Le futur de la mission des Nations unies au Mali (Minusma) paraît plus que jamais incertain. Mercredi, les autorités de transition ont ordonné l’expulsion de son porte-parole, accusé de propager de fausses informations, alors que sur le terrain, les problèmes logistiques s’accumulent.
Après la France et ses partenaires européens, les Nations unies vont-elles devoir, à leur tour, quitter le territoire malien ? La question est sur toutes les lèvres à la suite de l’annonce, mercredi 20 juillet, de l’expulsion d’Olivier Salgado, le porte-parole de la Minusma (Mission multidimensionnelle intégrée des Nations unies pour la stabilisation au Mali).
Les autorités, qui détiennent depuis le 10 juillet 49 soldats ivoiriens considérés comme des “mercenaires”, reprochent au représentant de l’organisation d’avoir affirmé “sans aucune preuve” que Bamako avait été informé de leur arrivée sur le sol malien. Cette crise diplomatique intervient dans un contexte militaire compliqué pour les forces des Nations unies.
Déjà considérée comme la mission de l’ONU la plus dangereuse du monde, la Minusma se retrouve aujourd’hui fragilisée par le départ de Barkhane, qui lui procurait jusqu’ici un précieux soutien aérien. Autre ombre majeure au tableau, l’annonce par l’Égypte, l’un de ses principaux partenaires, de la suspension de son contingent, à partir de mi-août, faisant suite à la “multiplication des attaques contre ses Casques bleus”.

▸ **Exercices**
- A) Répondez d'après l'article sur la Minusma :
(i) Quel jour l'expulsion du porte-parole a-t-elle été annoncée ?
(ii) Combien de soldats ivoiriens les autorités détiennent-elles depuis le 10 juillet ?
(iii) À partir de quand l'Égypte suspend-elle son contingent ?
- B) Relevez tous les pays désignés par leur nom dans l'article sur la Minusma.
- C) Prolongez l'article sur la Minusma en reprenant juste après sa dernière phrase.

▸ **Entrées fournies**
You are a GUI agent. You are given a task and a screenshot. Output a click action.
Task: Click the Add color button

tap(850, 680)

--

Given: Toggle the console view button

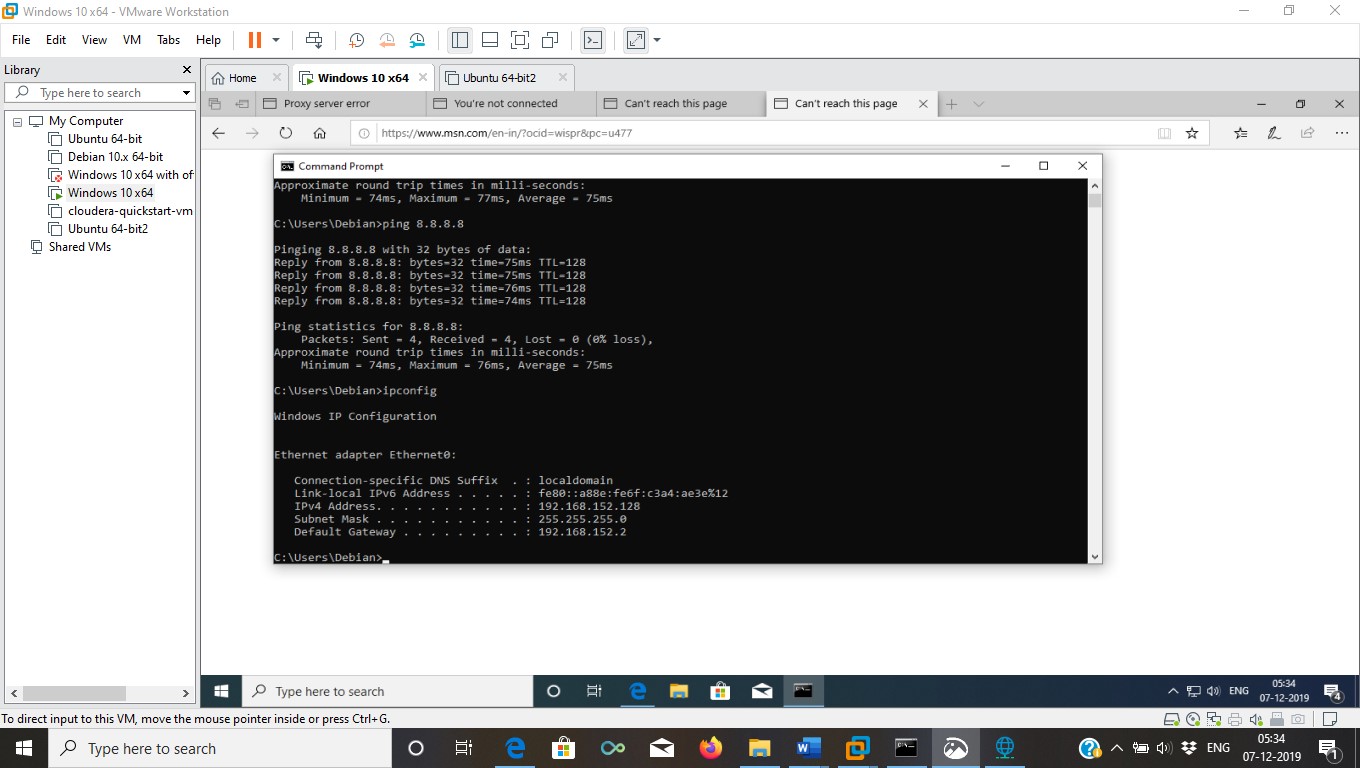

▸ **Les réponses**
- A)
(i) Le mercredi 20 juillet.
(ii) 49 soldats.
(iii) À partir de mi-août.

- B) Mali, France, Égypte

- C)
Efficacité contestée
Si l’expulsion d’Olivier Salgado a fait éclater au grand jour les tensions entre le pouvoir malien et l’organisation onusienne, celles-ci ne sont pas nouvelles. “L’ONU fait l’objet au Mali des mêmes critiques que Barkhane car d’énormes moyens ont été déployés au Sahel sans résultats tangibles pour la population”, explique un expert de la sécurité au Mali sous couvert d’anonymat.
Présente au Mali depuis 2013, la Minusma comprend actuellement 12 261 militaires issus de 57 pays déployés sur le terrain. Contrairement aux missions militaires française (Barkhane) et européenne (Takuba), son mandat se limite à appuyer les autorités maliennes dans la sécurisation des populations et n’inclut pas la lutte antiterroriste.
Un positionnement critiqué en septembre 2021 par le Premier ministre malien Choguel Maïga, qui avait appelé à “un mandat plus robuste” ainsi qu’à “un changement de posture” de la force onusienne.
Tensions autour des droits de l’Homme
La mission comprend également 1 718 policiers ainsi que 1 180 civils, dont des enquêteurs sur la question des droits de l’Homme. Le 30 mai dernier, la Minusma a publié un rapport indiquant une forte hausse des exactions, imputées parfois à l’armée malienne elle-même, appuyées “par des éléments militaires étrangers”. Une référence implicite aux miliciens russes de Wagner.
Le ministère des Affaires étrangères malien avait réagi, fustigeant des allégations ne “s’appuyant sur aucune preuve tangible” et visant à “discréditer” les forces maliennes. Alors que le Conseil de sécurité de l’ONU a approuvé le renouvellement de la mission le 30 juin pour un an, le Mali a fait savoir qu’il refusait d’octroyer aux enquêteurs des droits de l’Homme la liberté de circuler sans autorisation préalable. Une décision annoncée au nom de la souveraineté malienne qui contrevient aux critères définis par l’ONU dans le cadre de ses missions.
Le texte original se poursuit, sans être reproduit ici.